Exact repetition of the whole listing is what this exercise asks for.

+++ Supplied records +++

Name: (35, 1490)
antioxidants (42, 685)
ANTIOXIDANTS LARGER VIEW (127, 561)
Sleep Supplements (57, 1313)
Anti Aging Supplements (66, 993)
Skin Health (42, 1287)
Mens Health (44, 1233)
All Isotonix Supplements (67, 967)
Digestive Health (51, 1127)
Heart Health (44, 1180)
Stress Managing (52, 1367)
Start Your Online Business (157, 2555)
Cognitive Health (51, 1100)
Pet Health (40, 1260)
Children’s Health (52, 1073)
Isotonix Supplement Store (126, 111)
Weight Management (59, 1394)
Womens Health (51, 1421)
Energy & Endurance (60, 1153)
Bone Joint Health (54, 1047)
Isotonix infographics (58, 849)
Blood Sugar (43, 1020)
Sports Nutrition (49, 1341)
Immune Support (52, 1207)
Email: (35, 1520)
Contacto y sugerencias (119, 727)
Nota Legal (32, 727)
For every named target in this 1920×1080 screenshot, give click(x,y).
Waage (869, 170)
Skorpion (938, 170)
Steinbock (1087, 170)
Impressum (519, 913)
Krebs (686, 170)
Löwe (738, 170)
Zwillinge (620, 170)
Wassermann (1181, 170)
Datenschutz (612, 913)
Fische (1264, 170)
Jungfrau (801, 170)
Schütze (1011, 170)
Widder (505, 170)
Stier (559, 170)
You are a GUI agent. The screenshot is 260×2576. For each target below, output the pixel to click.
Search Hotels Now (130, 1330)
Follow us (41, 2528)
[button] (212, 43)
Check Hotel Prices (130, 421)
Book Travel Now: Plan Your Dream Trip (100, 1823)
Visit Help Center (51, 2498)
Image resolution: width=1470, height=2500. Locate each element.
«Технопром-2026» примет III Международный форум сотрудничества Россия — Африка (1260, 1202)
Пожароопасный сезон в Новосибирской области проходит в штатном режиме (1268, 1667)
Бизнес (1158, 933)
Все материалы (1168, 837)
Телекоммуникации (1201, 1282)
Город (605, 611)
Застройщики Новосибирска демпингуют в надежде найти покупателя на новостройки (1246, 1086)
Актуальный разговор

+++

■ Task output ■
Name: (35, 1490)
antioxidants (42, 685)
ANTIOXIDANTS LARGER VIEW (127, 561)
Sleep Supplements (57, 1313)
Anti Aging Supplements (66, 993)
Skin Health (42, 1287)
Mens Health (44, 1233)
All Isotonix Supplements (67, 967)
Digestive Health (51, 1127)
Heart Health (44, 1180)
Stress Managing (52, 1367)
Start Your Online Business (157, 2555)
Cognitive Health (51, 1100)
Pet Health (40, 1260)
Children’s Health (52, 1073)
Isotonix Supplement Store (126, 111)
Weight Management (59, 1394)
Womens Health (51, 1421)
Energy & Endurance (60, 1153)
Bone Joint Health (54, 1047)
Isotonix infographics (58, 849)
Blood Sugar (43, 1020)
Sports Nutrition (49, 1341)
Immune Support (52, 1207)
Email: (35, 1520)
Contacto y sugerencias (119, 727)
Nota Legal (32, 727)
For every named target in this 1920×1080 screenshot, give click(x,y).
Waage (869, 170)
Skorpion (938, 170)
Steinbock (1087, 170)
Impressum (519, 913)
Krebs (686, 170)
Löwe (738, 170)
Zwillinge (620, 170)
Wassermann (1181, 170)
Datenschutz (612, 913)
Fische (1264, 170)
Jungfrau (801, 170)
Schütze (1011, 170)
Widder (505, 170)
Stier (559, 170)
You are a GUI agent. The screenshot is 260×2576. For each target below, output the pixel to click.
Search Hotels Now (130, 1330)
Follow us (41, 2528)
[button] (212, 43)
Check Hotel Prices (130, 421)
Book Travel Now: Plan Your Dream Trip (100, 1823)
Visit Help Center (51, 2498)
Image resolution: width=1470, height=2500. Locate each element.
«Технопром-2026» примет III Международный форум сотрудничества Россия — Африка (1260, 1202)
Пожароопасный сезон в Новосибирской области проходит в штатном режиме (1268, 1667)
Бизнес (1158, 933)
Все материалы (1168, 837)
Телекоммуникации (1201, 1282)
Город (605, 611)
Застройщики Новосибирска демпингуют в надежде найти покупателя на новостройки (1246, 1086)
Актуальный разговор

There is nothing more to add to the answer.